State spending on programs to prevent tobacco use in Florida amounts to one-third of what the Centers for Disease Control recommends, while the tobacco industry spends eight times that much marketing its products here, according to the American Cancer Society Cancer Action Network.
In its “Broken Promises” analysis, the Cancer Action Network, a non-profit advocacy affiliate of the Cancer Society, reports how much money from the landmark 1998 tobacco liability settlement and annual tobacco taxes each state spent during 2019 to prevent tobacco use and to help users quit.
Florida was among the top four states (with California, New York, and Texas) for annual spending on smoking-caused illnesses, at $8.6 billion. It was among the top three (with California and Texas) for marketing by tobacco companies, at $614 million, according to the analysis.
“Smoking-related heath care costs are one of the biggest expenditures in the state and the leading cause of preventable deaths in Florida,” said Matt Jordan, Florida government relations director for the Cancer Action Network. “It’s of utmost importance.”

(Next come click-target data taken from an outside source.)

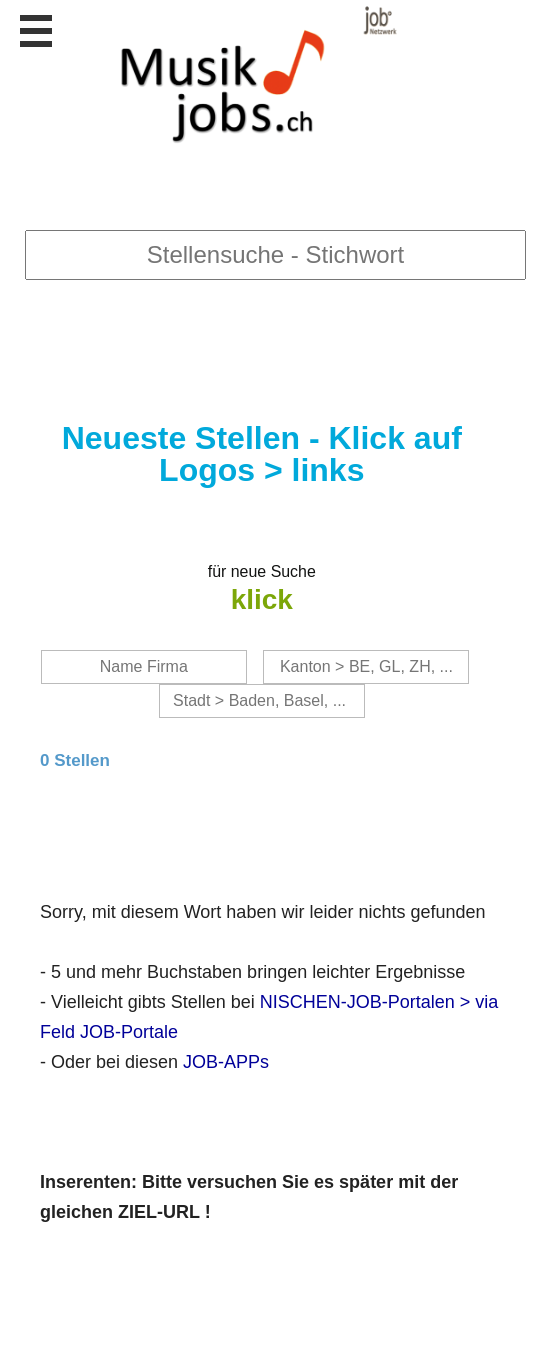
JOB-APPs (226, 1062)
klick (262, 599)
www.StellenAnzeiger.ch (246, 75)
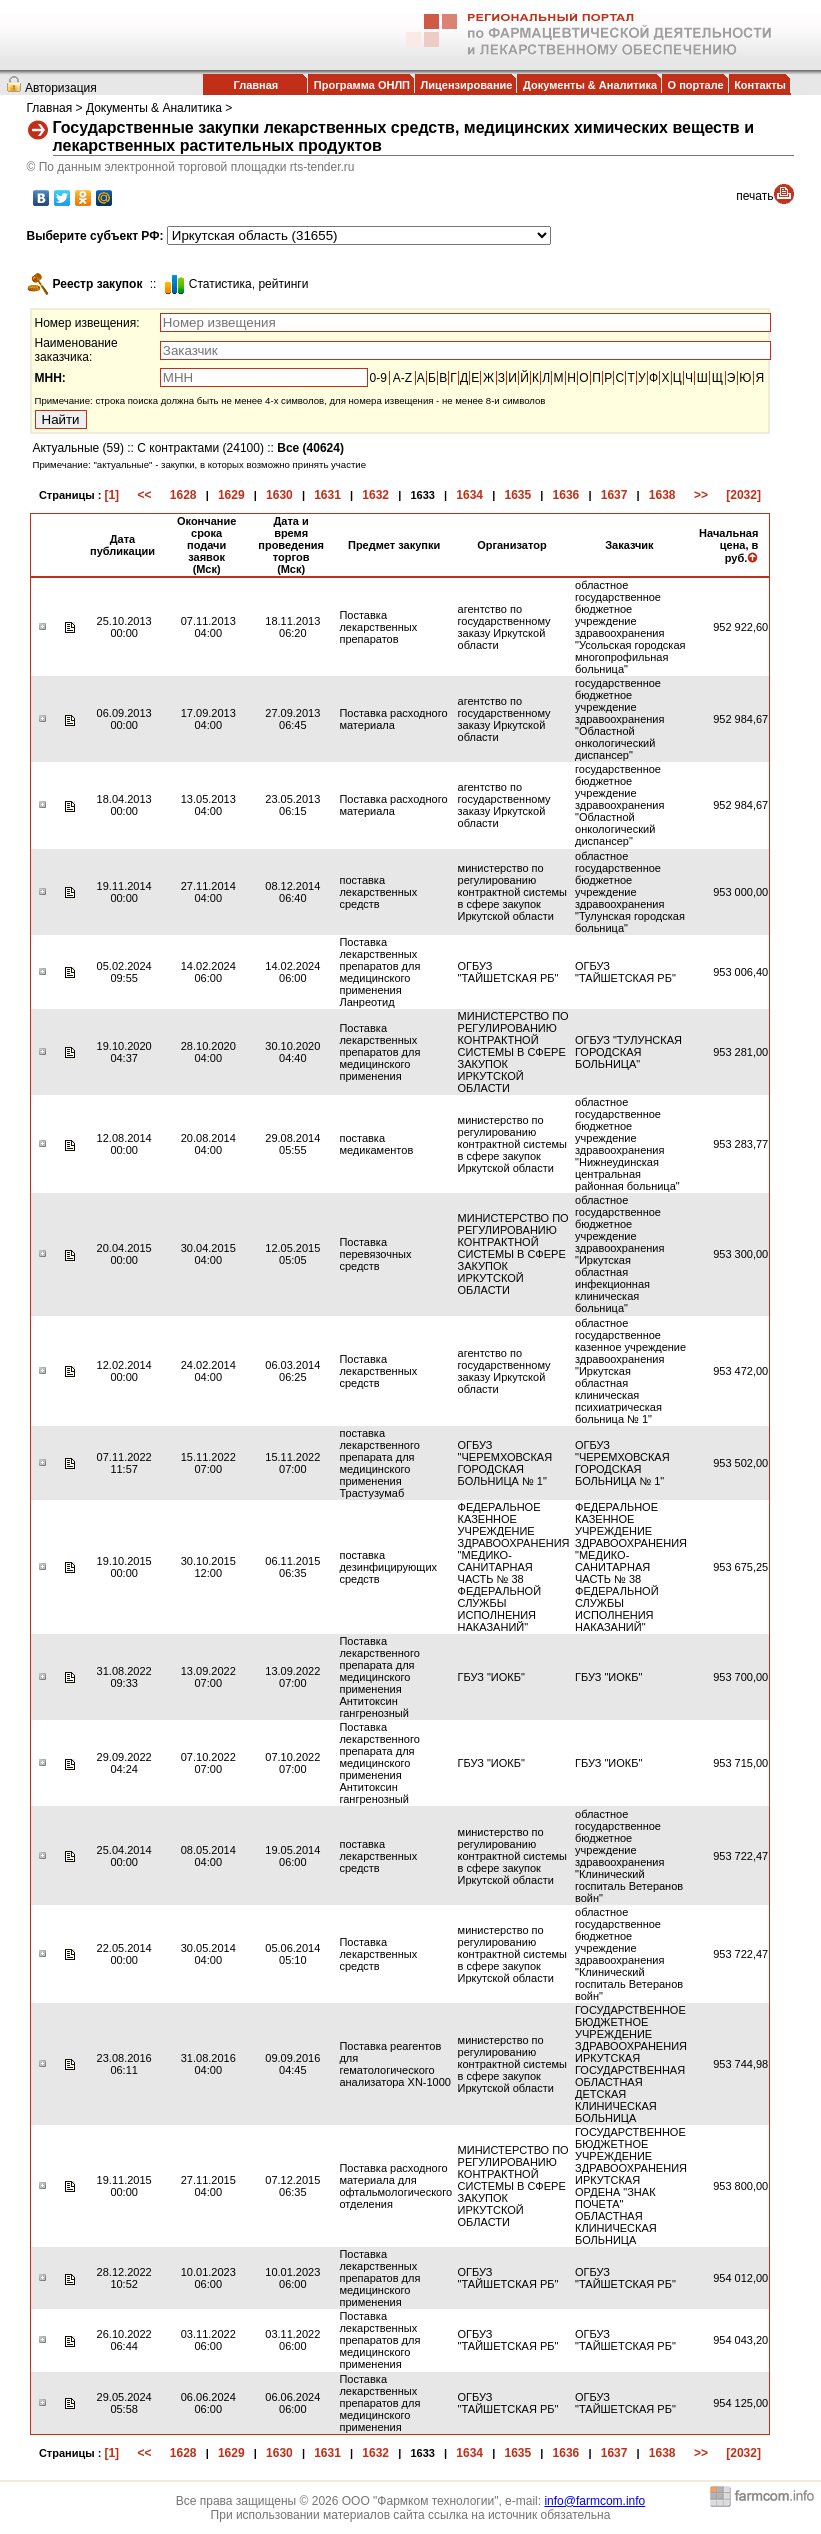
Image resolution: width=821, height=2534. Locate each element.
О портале (696, 85)
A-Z (402, 378)
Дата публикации (122, 545)
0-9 (378, 378)
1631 (327, 495)
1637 (614, 495)
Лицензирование (467, 85)
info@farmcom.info (594, 2501)
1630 (279, 495)
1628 (183, 495)
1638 (662, 495)
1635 (517, 495)
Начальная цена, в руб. (728, 545)
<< (144, 495)
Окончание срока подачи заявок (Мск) (206, 545)
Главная (255, 85)
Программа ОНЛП (362, 85)
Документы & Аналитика (590, 85)
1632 (375, 495)
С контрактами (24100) (200, 448)
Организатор (512, 545)
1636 (566, 495)
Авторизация (61, 88)
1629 (231, 495)
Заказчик (629, 545)
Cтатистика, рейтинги (249, 284)
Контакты (760, 85)
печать (754, 196)
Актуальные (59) (78, 448)
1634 (469, 495)
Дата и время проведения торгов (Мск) (291, 545)
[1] (111, 495)
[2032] (743, 495)
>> (701, 495)
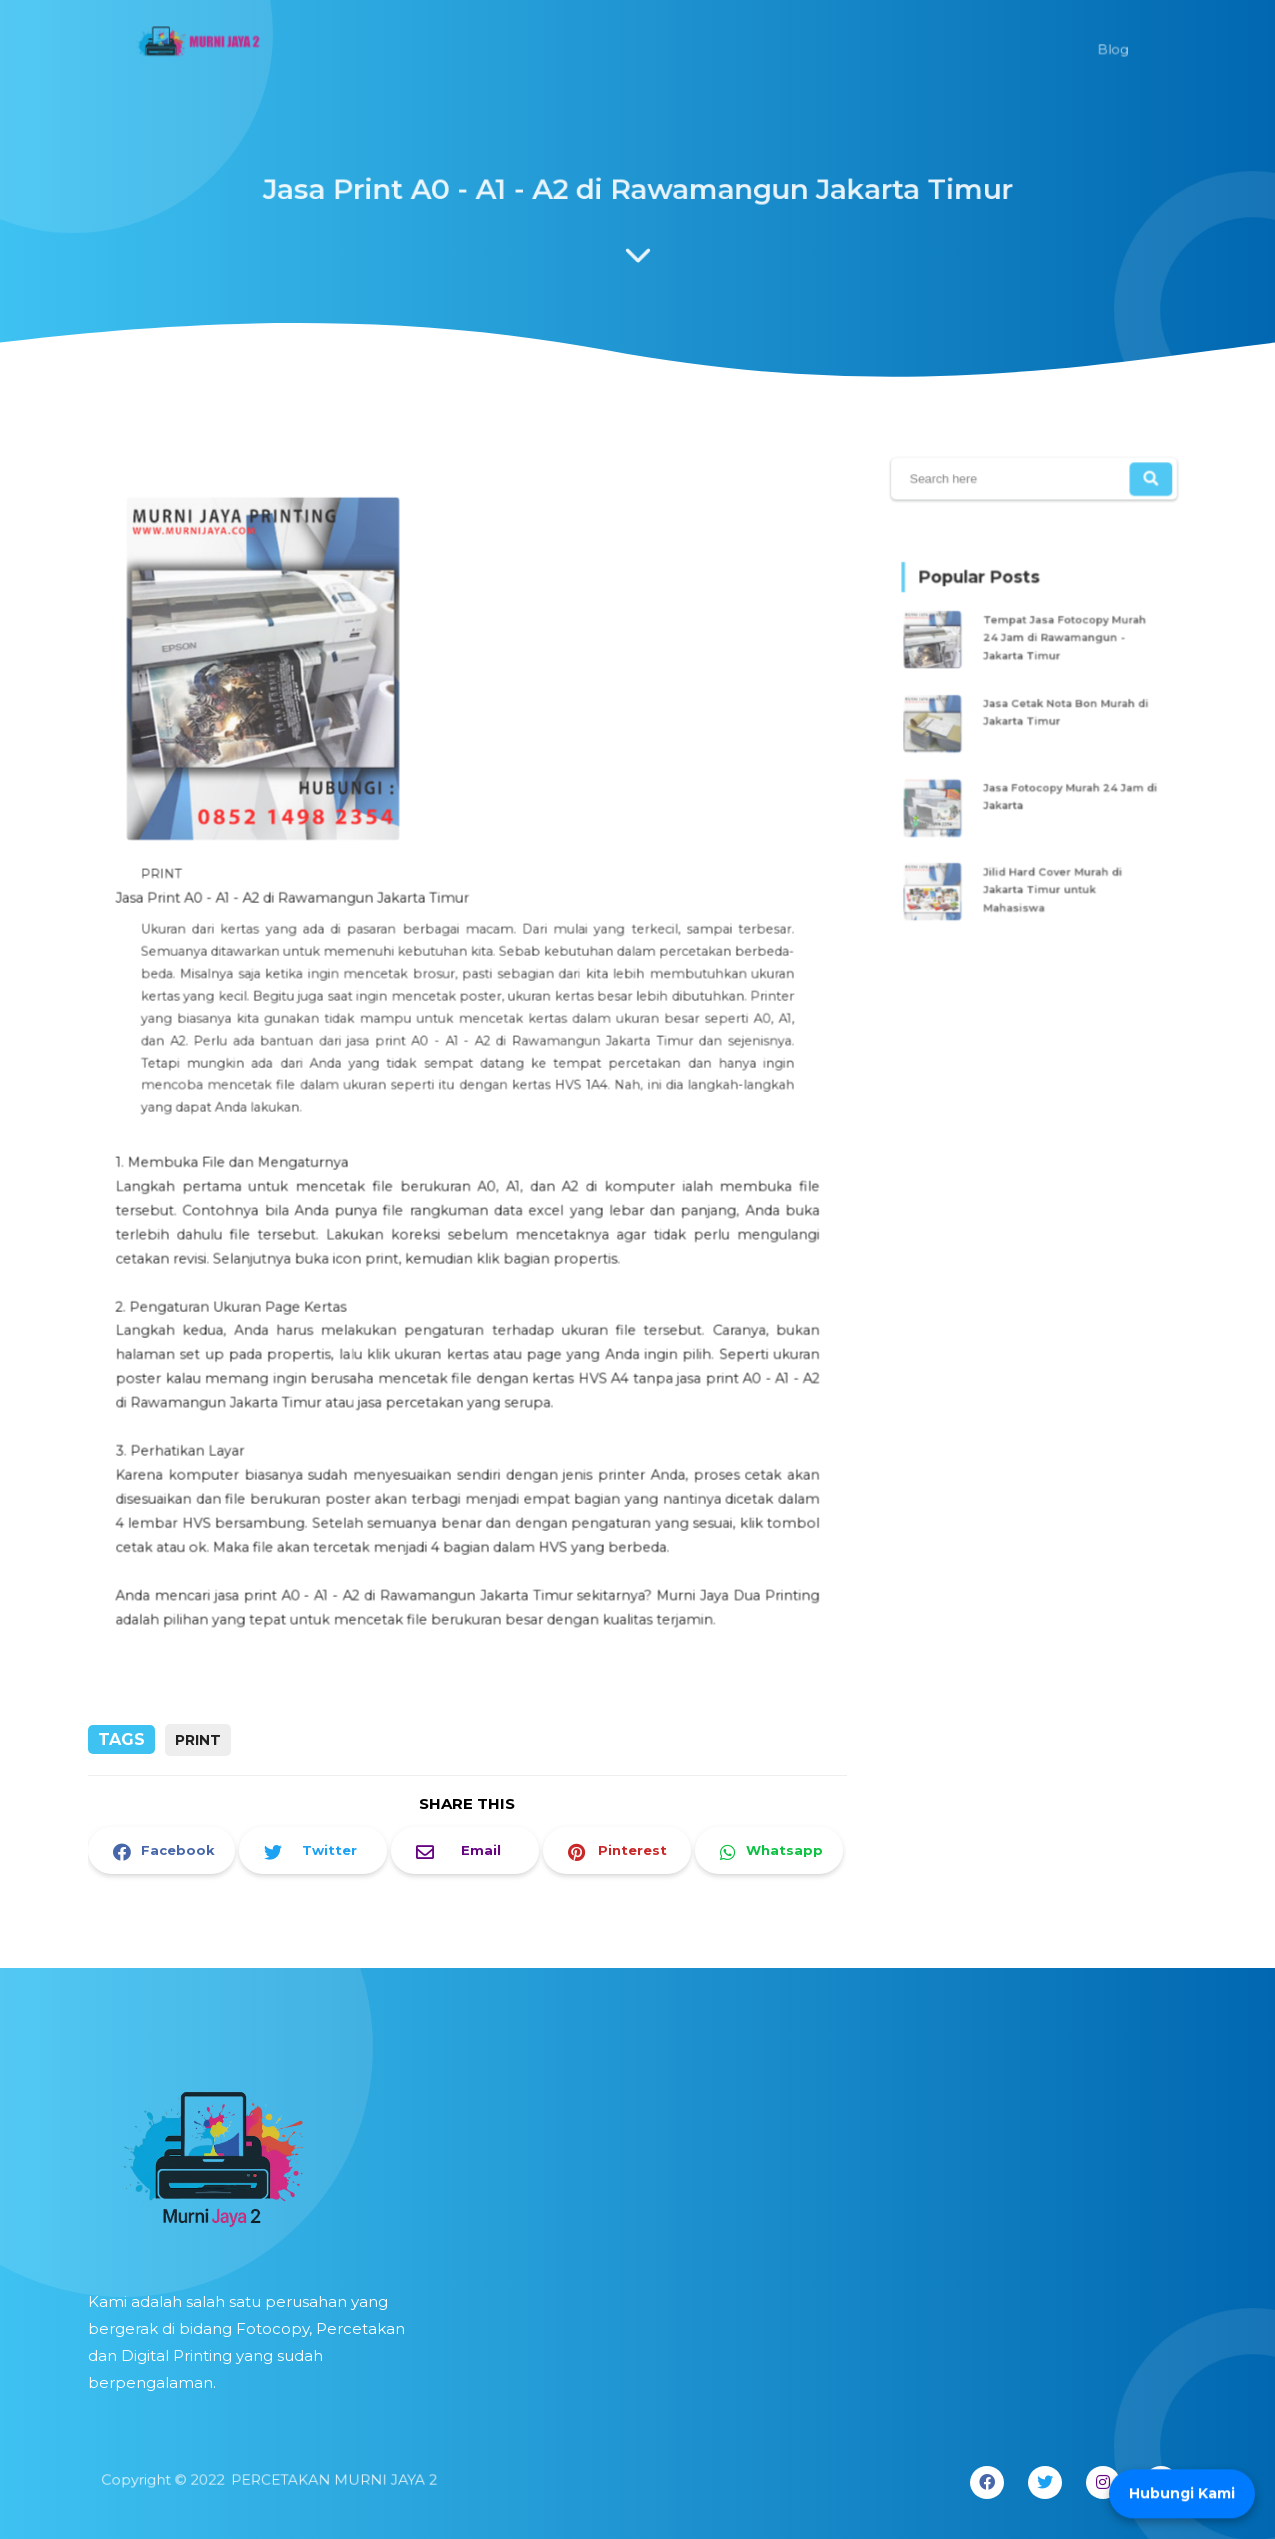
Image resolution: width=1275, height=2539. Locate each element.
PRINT (198, 1740)
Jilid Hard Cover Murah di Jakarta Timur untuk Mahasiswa (1051, 874)
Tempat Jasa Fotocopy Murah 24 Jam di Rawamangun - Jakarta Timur (1062, 646)
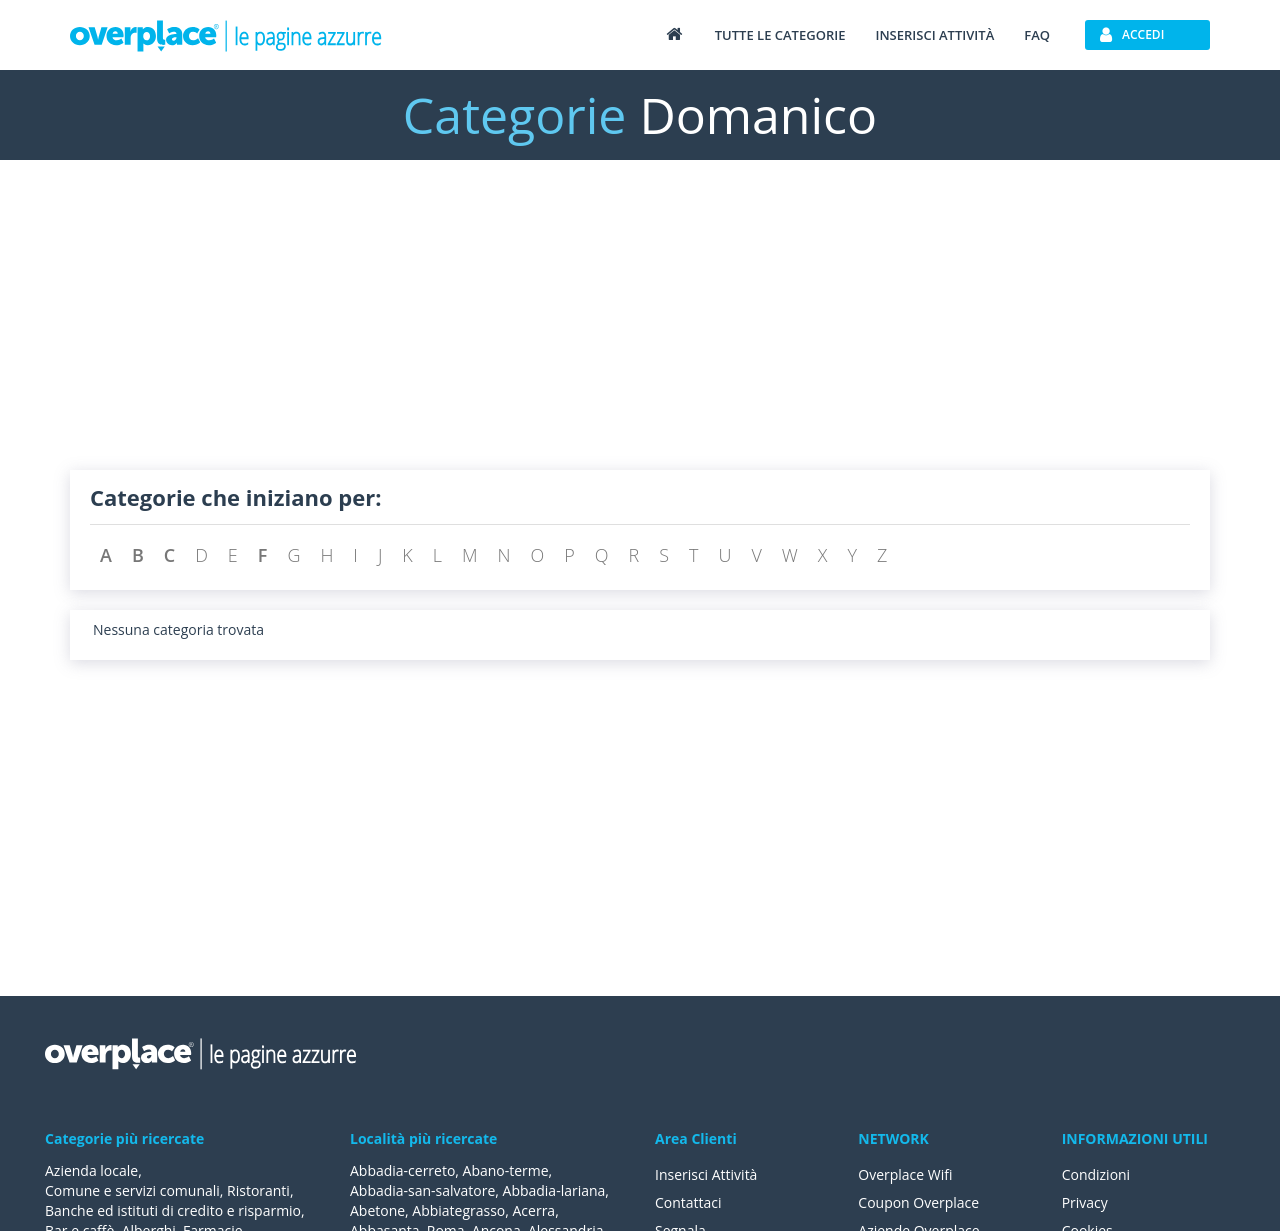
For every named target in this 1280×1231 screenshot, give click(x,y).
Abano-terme (506, 1170)
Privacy (1085, 1202)
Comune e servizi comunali (132, 1190)
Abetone (377, 1210)
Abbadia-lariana (554, 1190)
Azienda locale (91, 1170)
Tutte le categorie (780, 35)
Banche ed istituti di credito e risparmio (173, 1210)
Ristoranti (258, 1190)
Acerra (534, 1210)
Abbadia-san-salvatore (422, 1190)
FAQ (1037, 35)
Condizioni (1096, 1174)
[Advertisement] (640, 330)
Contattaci (688, 1202)
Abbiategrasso (458, 1210)
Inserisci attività (934, 35)
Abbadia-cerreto (402, 1170)
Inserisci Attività (706, 1174)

In Florida, cigarette-smoking kills 32,300 people a year, according to Tobacco-Free Florida, the state’s central office for tobacco-use reduction efforts.
Jordan said Florida has made excellent strides over the years in reducing cigarette use among adults (down to 15 percent) and young people (down to 3 percent), but vaping has triggered a resurgence of tobacco use among young people.
“Twenty-six percent of high school students are vaping,” Jordan said. “We could have another whole generation addicted to these products.” He said 99 percent of tested vaping products contain addictive nicotine, including some labeled nicotine-free, but they remain largely unregulated.
Florida ranked 11th nationwide for 2019 spending on tobacco prevention and cessation, allocating $72 million, which was 37 percent of the $194 million the U.S. Centers for Disease Control and Prevention, or CDC, says is needed in light of Florida’s population, demographics, disease rates, and mortality.
With full funding at the CDC-recommended level, Florida could expand its education and cessation programs to reach more areas with high rates of adult smokers and at-risk youth, Jordan said. In particular, Tobacco-Free Florida could intensify its anti-vaping efforts to prevent addiction among teenagers, a programming branch in just its first year.
The Cancer Action Network advocates regulating e-cigarettes like conventional cigarettes, including restrictions on sales and marketing of to youth. The tobacco industry outspends Florida’s education and prevention programs by 8 to 1, according to the analysis.
The organization also supports raising taxes on tobacco and vaping products, Jordan said, and increasing state funding to make smoking-cessation products more widely available to low-income smokers trying to quit.
In 2020, state spending on prevention and cessation programs nationwide is forecast to be less than 3 percent, or $740 million, of the $27 billion in revenue states receive from the tobacco liability settlement agreement and tobacco taxes. No state fully funds the CDC-recommended spending to keep young people from taking up the habit and to help older users give it up, although California comes close.
Six states spend more than $2 billion a year each treating smoking-related illnesses but budget less than 1 percent of the amount the CDC recommends for prevention and cessation programs. They are Connecticut, Georgia, Michigan, Missouri, Tennessee and Texas.
This story was updated to correct the estimated cost of smoking-related illness in Florida. The corrected number is $8.6 billion.